───── Texto de lectura ─────

Por el Colectivo Juguetes Perdidos
Un pibe sale corriendo porque tiene un veinticinco encima. Otro se queda fumando y esperando el verdugueo. A otro lo obligan a que se coma la tuca que acaba de tirar al piso. A otro lo tienen marcado porque le cabe rascar la pipa en la esquina. Estamos hablando del faso.
Los gendarmes paran a los pibes, los molestan, los huelen, buscan porro. Vos seguro tenés porro. Sienten que están habilitados para zamarrear, golpear, gritar y “educar” moralmente a los pibes. Estamos hablando de la Gendarmería en acción.
Las secuencias se reiteran cotidianamente en un barrio bajo del sur del conurbano bonaerense, pero podrían situarse también en cualquier otra zona en donde operan gendarmes, prefectos y demás “fuerzas de ocupación”. Los datos muestran que más del 90 por ciento de las detenciones que realiza la Gendarmería Nacional en sus operativos de rutina son por tenencia de drogas (tenencia de los pibes, en la mayoría de los casos para consumo personal). Y en todos estos barrios se conocen pocos casos de cierres de desarmaderos, de detención de narcos pesados, de clausura de prostíbulos y tugurios que son enclaves de las redes de trata.
La principal labor de los gendarmes parece ser otra: se trata de educar –y disciplinar– a los pibes y pibas mediante el verdugueo como práctica cotidiana; se trata de instaurar un orden, una sensación de tranquilidad (y también una tranquilidad real ya que sus presencias desplazan a los fierros de las calles y a muchos de los quilombos de la vereda, empujándolos puertas y barrios adentro).
Mientras en la periferia urbana y suburbana, en las ranchadas nocturnas, en las esquinas y calles se para permanentemente a pibes y pibas por fumarse un fasito (o por presumir que lo hacen), en las terrazas de muchos barrios porteños, en sus calles céntricas, en los fondos de viviendas de clase media, en programas de radio o TV cool, la marihuana es casi-legal. Los nenes de colegios privados juegan a hacerse los dealers con las flores del auto-cultivo, la abuela se ríe de la planta rara que crece en el fondo, el jefe careta hace chistes de fumón, y la sociedad toda se vuelve más permisiva para el consumo de marihuana. Es verdad que la sensibilidad social no mutó de un día para otro: fueron y son muchas las marchas multitudinarias a favor de la despenalización (y la legalización), las discusiones públicas y mediáticas, las micropolíticas a favor del autocultivo, la militancia de revistas como esta y de organizaciones y colectivos, los aportes culturales de las bandas de rock y también –cómo no mencionarlo en el combo– la lógica mercantil olfateando el humo dulce –y redituable– de la cultura cánabica de los jóvenes.

─────

- Enunciado 1
Según el texto sobre la Gendarmería, ¿qué porcentaje de las detenciones que realiza la Gendarmería Nacional en sus operativos de rutina corresponde a tenencia de drogas?
- Enunciado 2
Edite el texto sobre la Gendarmería. Reproduzca el fragmento desde "Los gendarmes paran" hasta "redes de trata.", ambos incluidos, y reemplace "conurbano bonaerense" por "Gran Buenos Aires".

───── Datos proporcionados ─────

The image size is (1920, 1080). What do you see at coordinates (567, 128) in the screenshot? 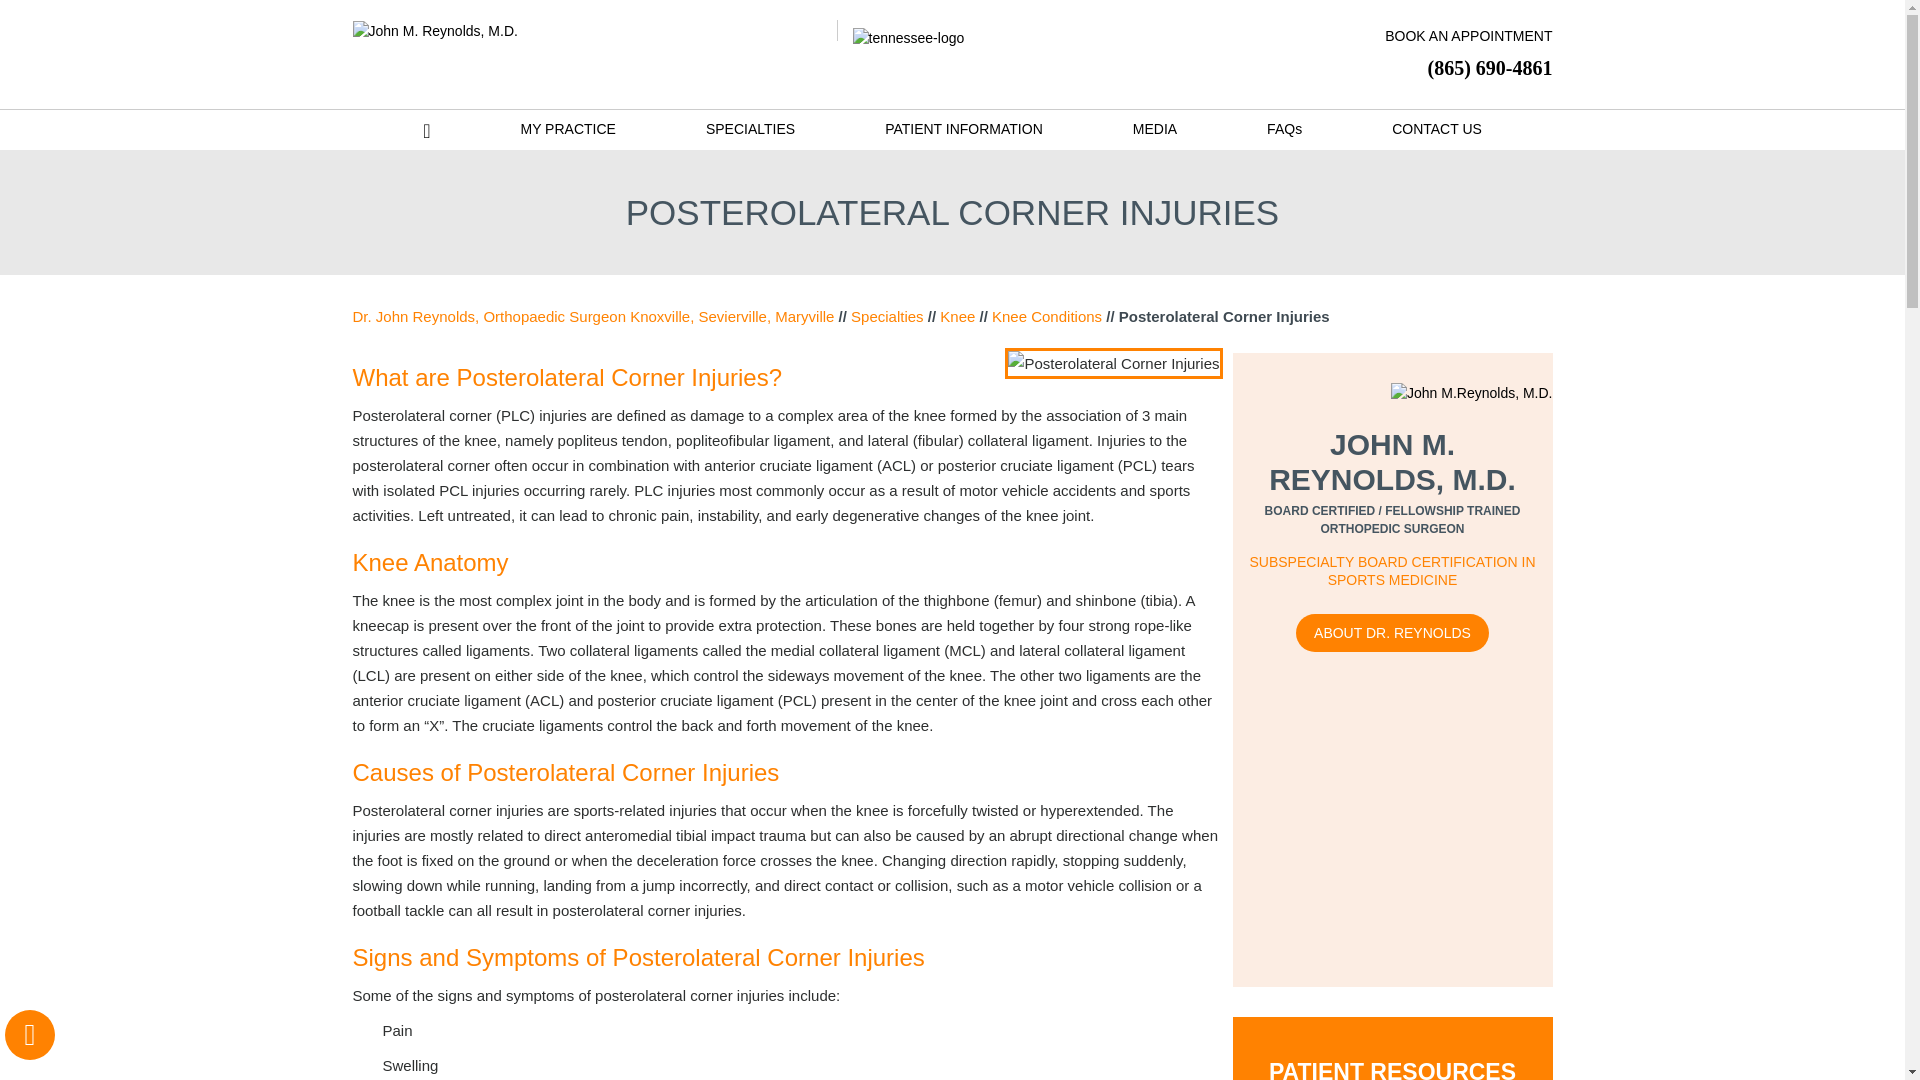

─────

- Solución redactada 1
Más del 90 por ciento.

- Solución redactada 2
Los gendarmes paran a los pibes, los molestan, los huelen, buscan porro. Vos seguro tenés porro. Sienten que están habilitados para zamarrear, golpear, gritar y “educar” moralmente a los pibes. Estamos hablando de la Gendarmería en acción.
Las secuencias se reiteran cotidianamente en un barrio bajo del sur del Gran Buenos Aires, pero podrían situarse también en cualquier otra zona en donde operan gendarmes, prefectos y demás “fuerzas de ocupación”. Los datos muestran que más del 90 por ciento de las detenciones que realiza la Gendarmería Nacional en sus operativos de rutina son por tenencia de drogas (tenencia de los pibes, en la mayoría de los casos para consumo personal). Y en todos estos barrios se conocen pocos casos de cierres de desarmaderos, de detención de narcos pesados, de clausura de prostíbulos y tugurios que son enclaves de las redes de trata.